2006/5/2, Ralf Udo Weisser <[EMAIL PROTECTED]>:
Hallo Robert,thanks for your commentaries. You are right. I didn't pasted the complete SQL-statement. The correct one is: SELECT COUNT("ID") AS REQUESTCOUNT, "SESSIONID" AS SESSIONID, MIN("PSESSIONID") AS PSESSIONID, MAX("PORTALID") AS PORTALID, MIN("MEDIUM") AS MEDIUM, MAX("MEDIUMNO") AS MEDIUMNO, MIN("CREATIONDATE") AS CREATIONDATE, "HOST" AS HOST, MAX("COOKIEAGE") AS COOKIEAGE, MIN("ID") AS FIRSTID, MAX("ID") AS LASTID, (NUM(MIN("CREATIONDATE") ) DIV 10000000000) AS DATEREF, MIN("IPADDRESS") AS IPADDRESS FROM "MAIN"."REQUEST" GROUP BY "SESSIONID", "HOST" This statement is the fist one of a process for the aggragation. In the second step I aggragate this data again. But I need this value/ informations before I can aggragate it. In addition I need the informations of this statement/ table, if I want to make a sophisticated analyses. So if i use only a view for this analyse, I worry about the response time. I think the view-select-statement is nearly so slow as this insert-select.

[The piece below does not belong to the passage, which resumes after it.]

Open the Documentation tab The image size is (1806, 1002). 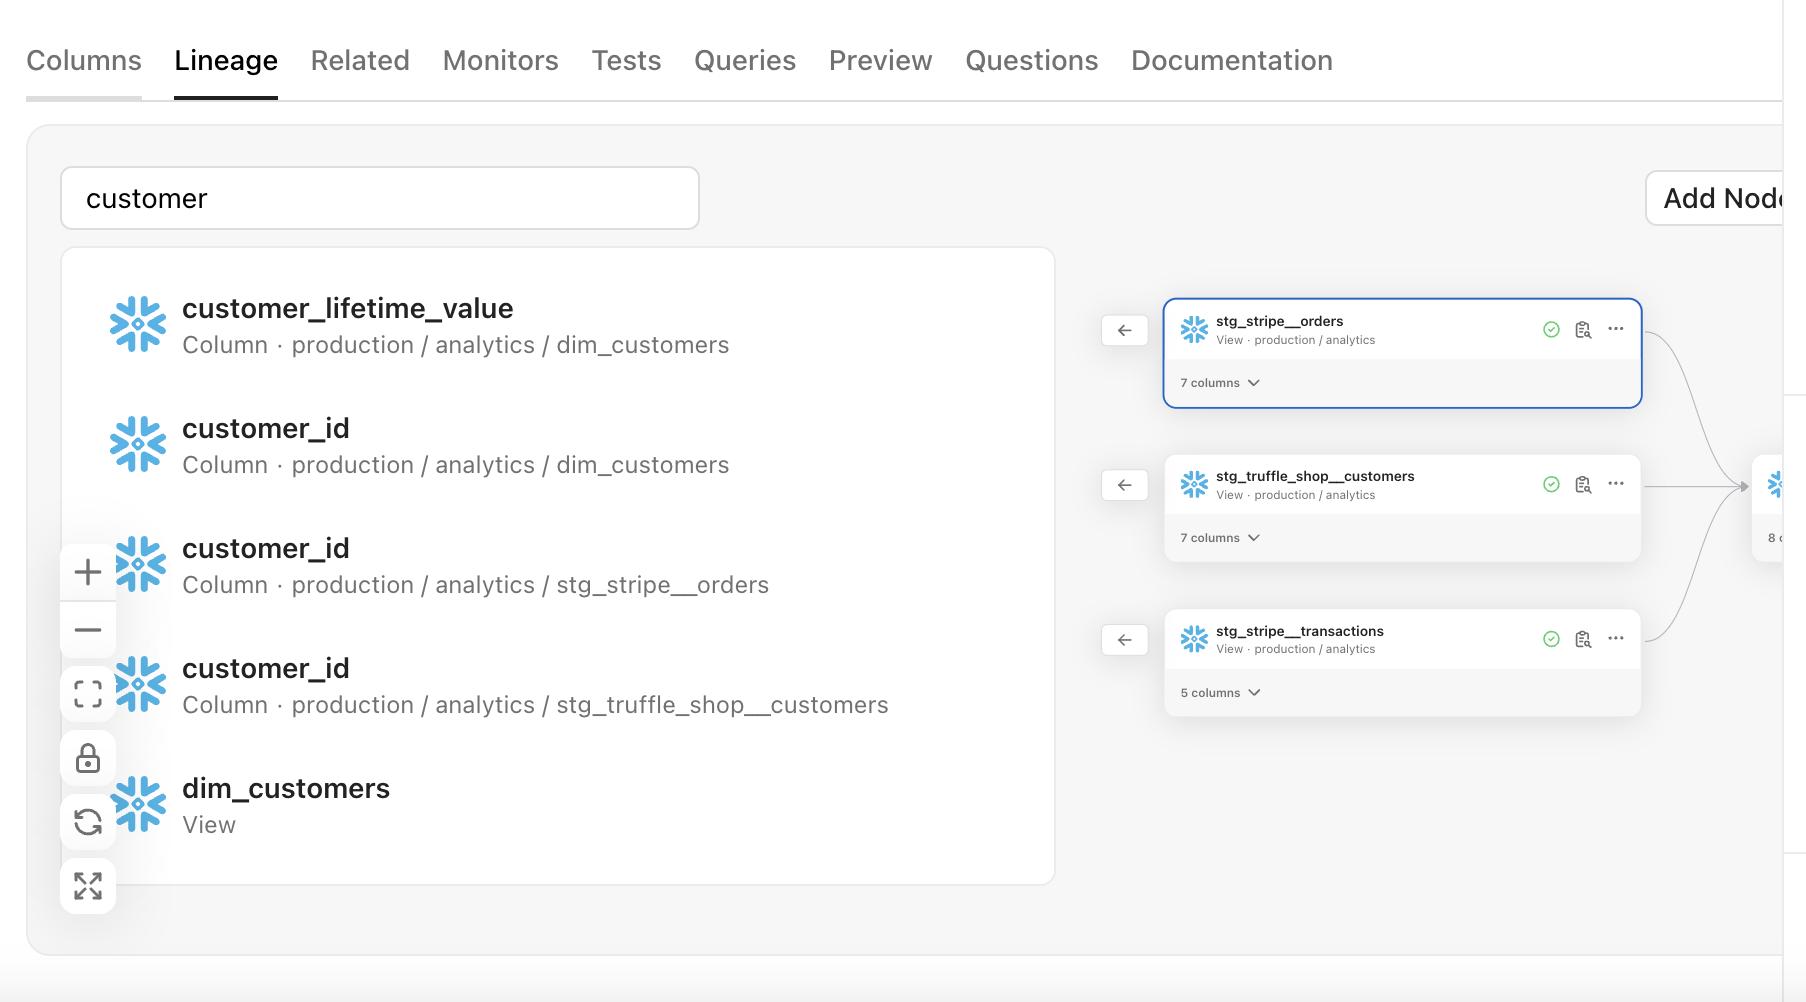[x=1231, y=61]
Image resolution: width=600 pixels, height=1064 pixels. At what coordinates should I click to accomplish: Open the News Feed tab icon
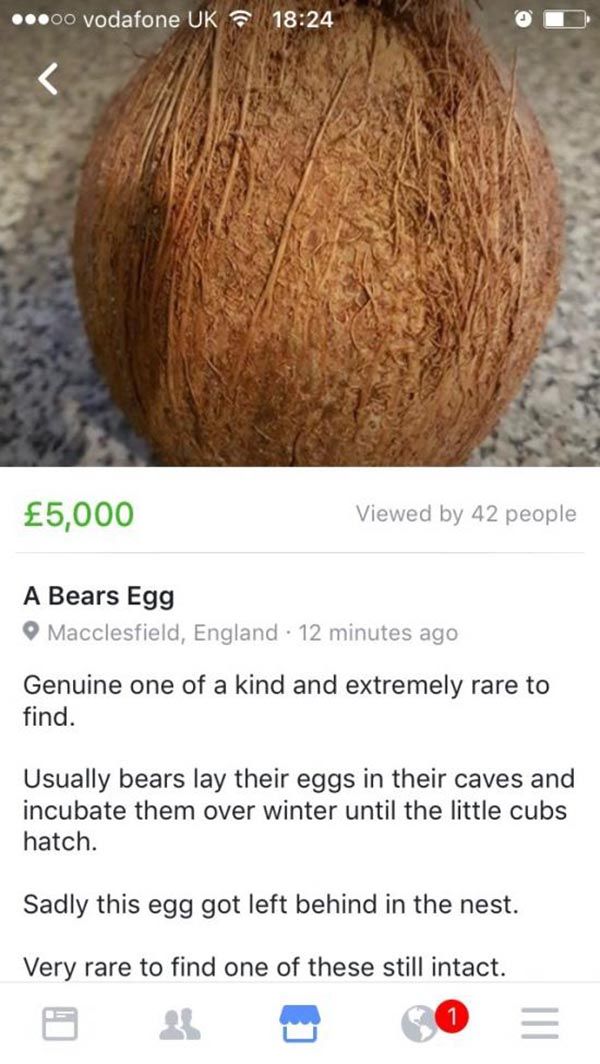click(60, 1022)
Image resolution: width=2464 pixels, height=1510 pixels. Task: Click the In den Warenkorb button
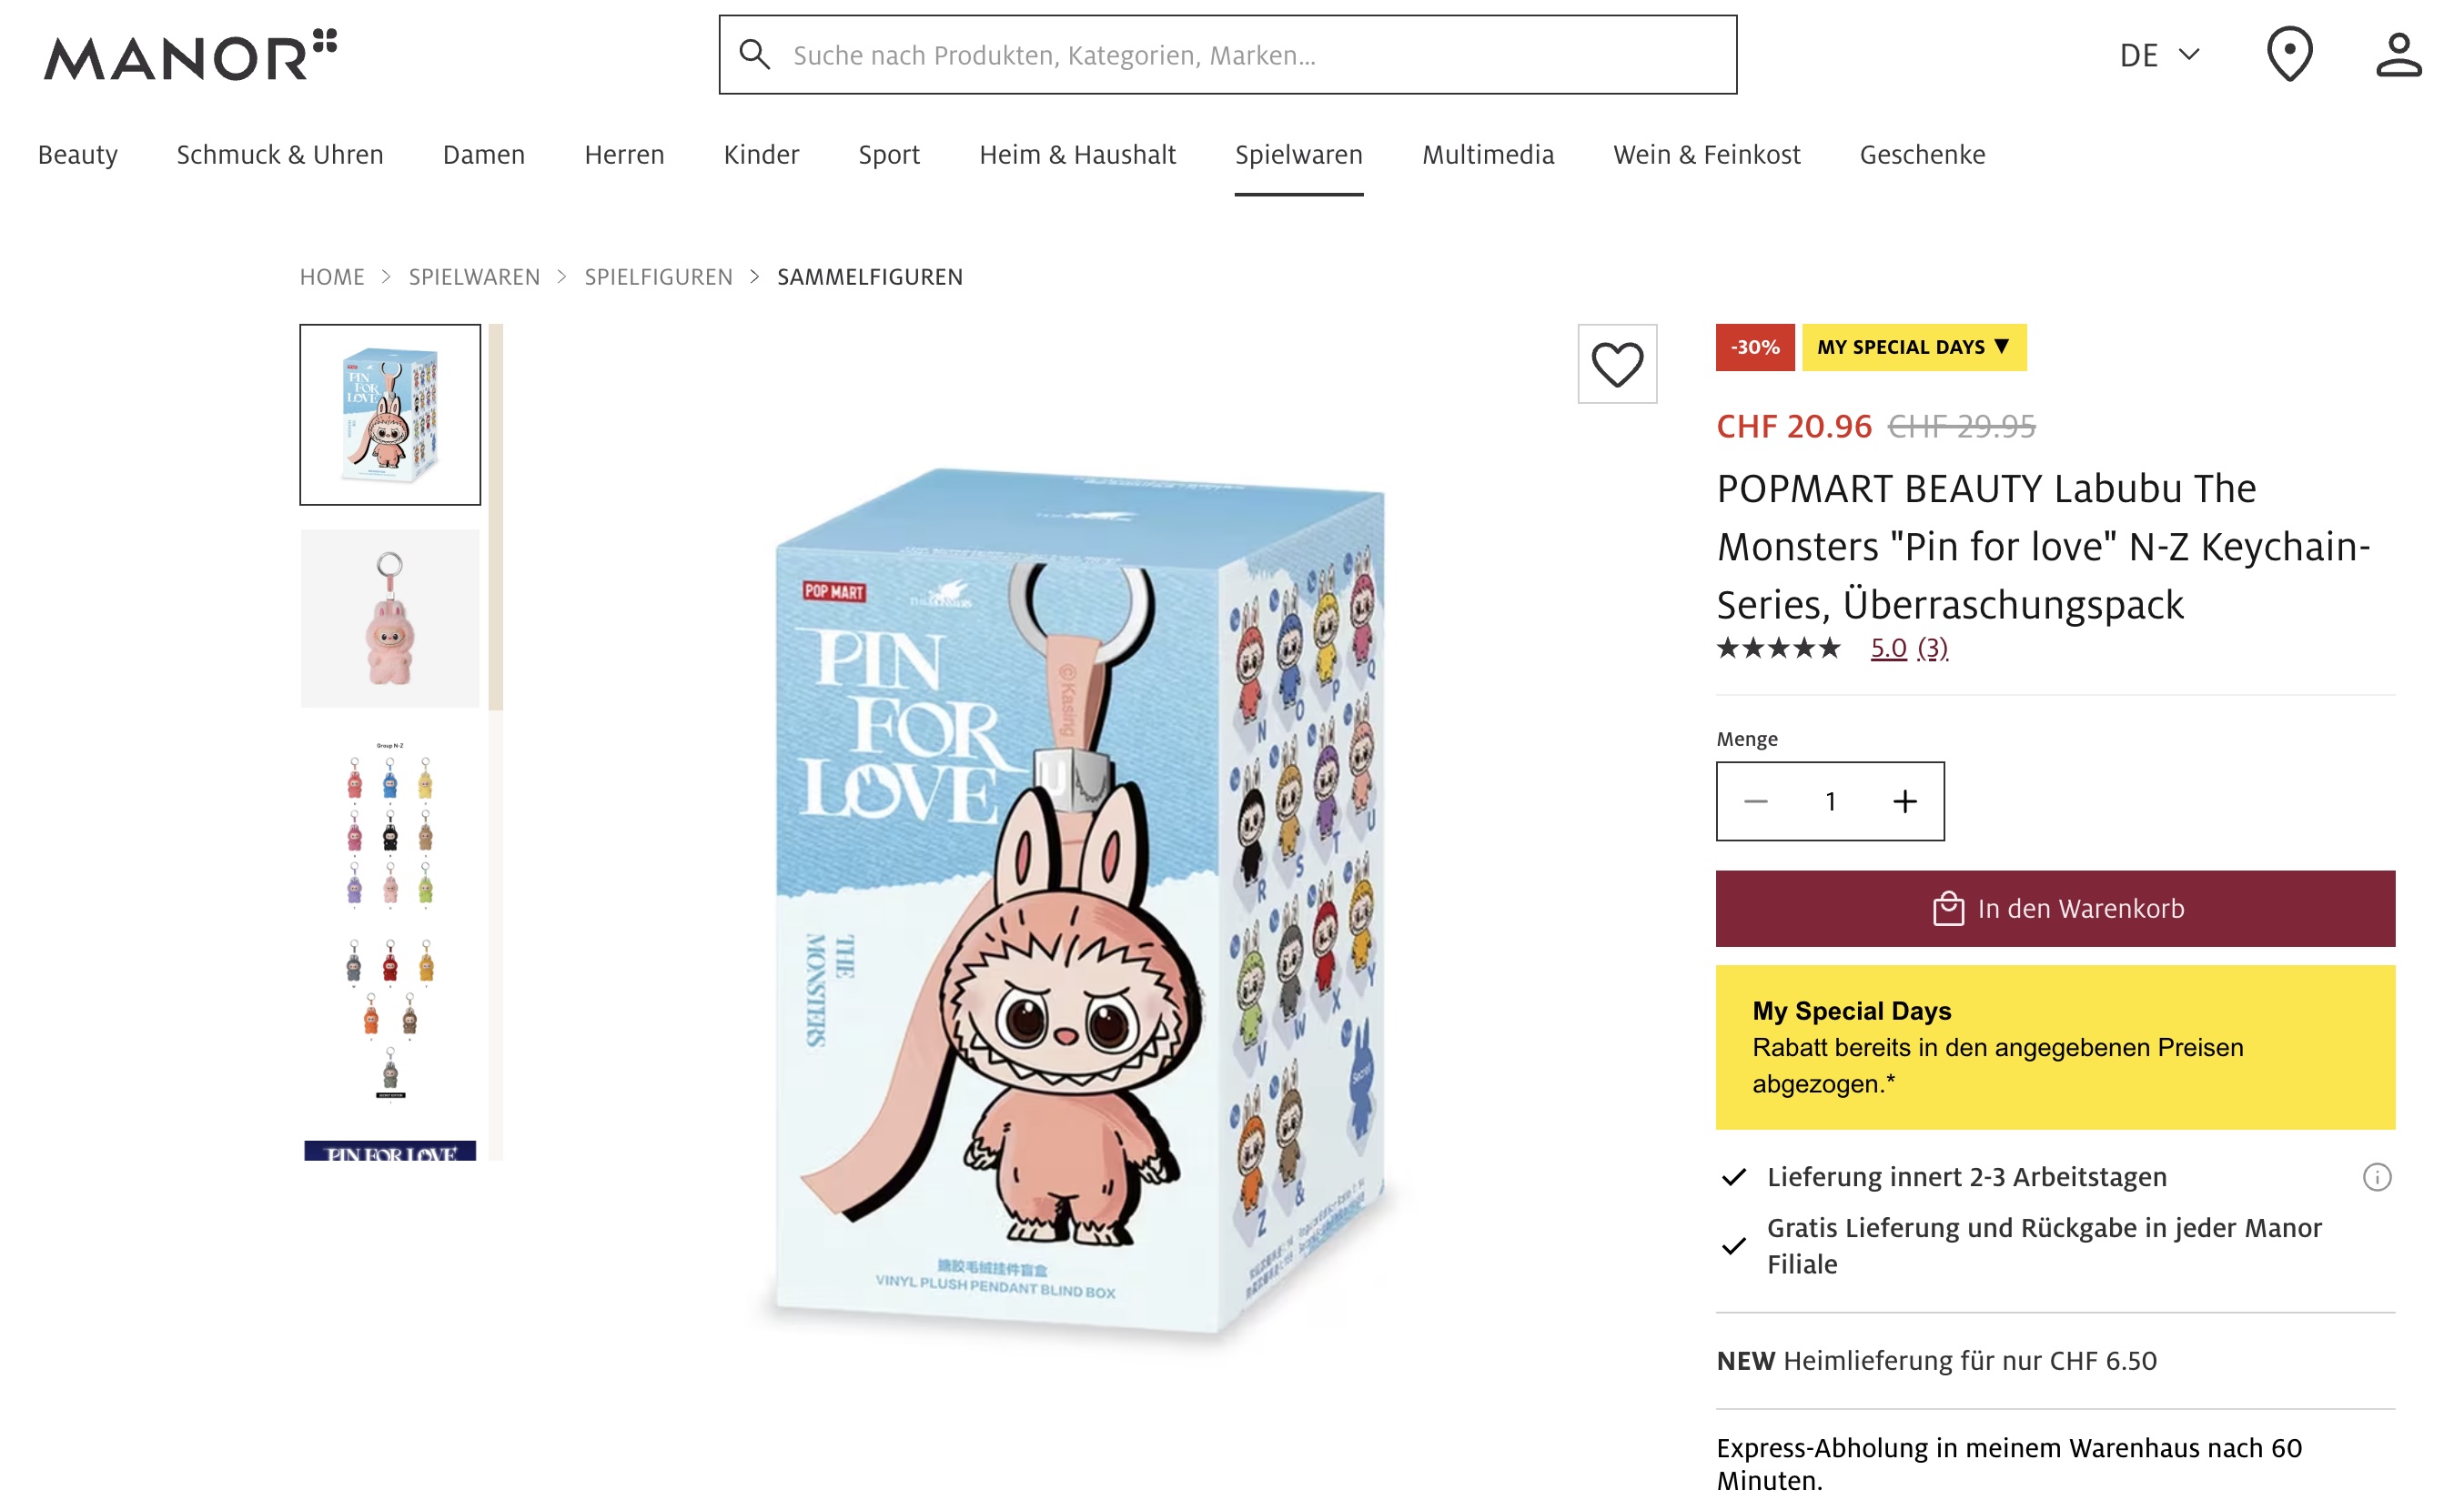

That depends on what queries you run against the aggregate data. If you just select few rows with a filter on SESSION and / or HOST and have a proper index in place then the overhead of copying is almost certainly higher than what you pay for queries. If, on the other hand, you query all the data (or a high percentage) again and again then the copy might be a better way to go; but that's not guaranteed as you still go though a lot of data then as you said your aggregation does not reduce the volume much.
On the other hand I make a incrementel update, so that I haven't to do this Insert alldays but from time to time I have to.
Can you reduce the scope of the insert to just insert new data into the summary table?
So I think there is only a special parameter, which slows down this process especially because of the minimal cpu load.
The parameter you are talking about is most likely your IO subsystem. Low CPU with DB typically means that it's IO bound. Look at your disks' performance statistics and you'll see what I mean (perfmon on Win, vmstat on Linux).
Moreover the incrementel update is fast, but if the data volume is getting bigger the total process gets very slow.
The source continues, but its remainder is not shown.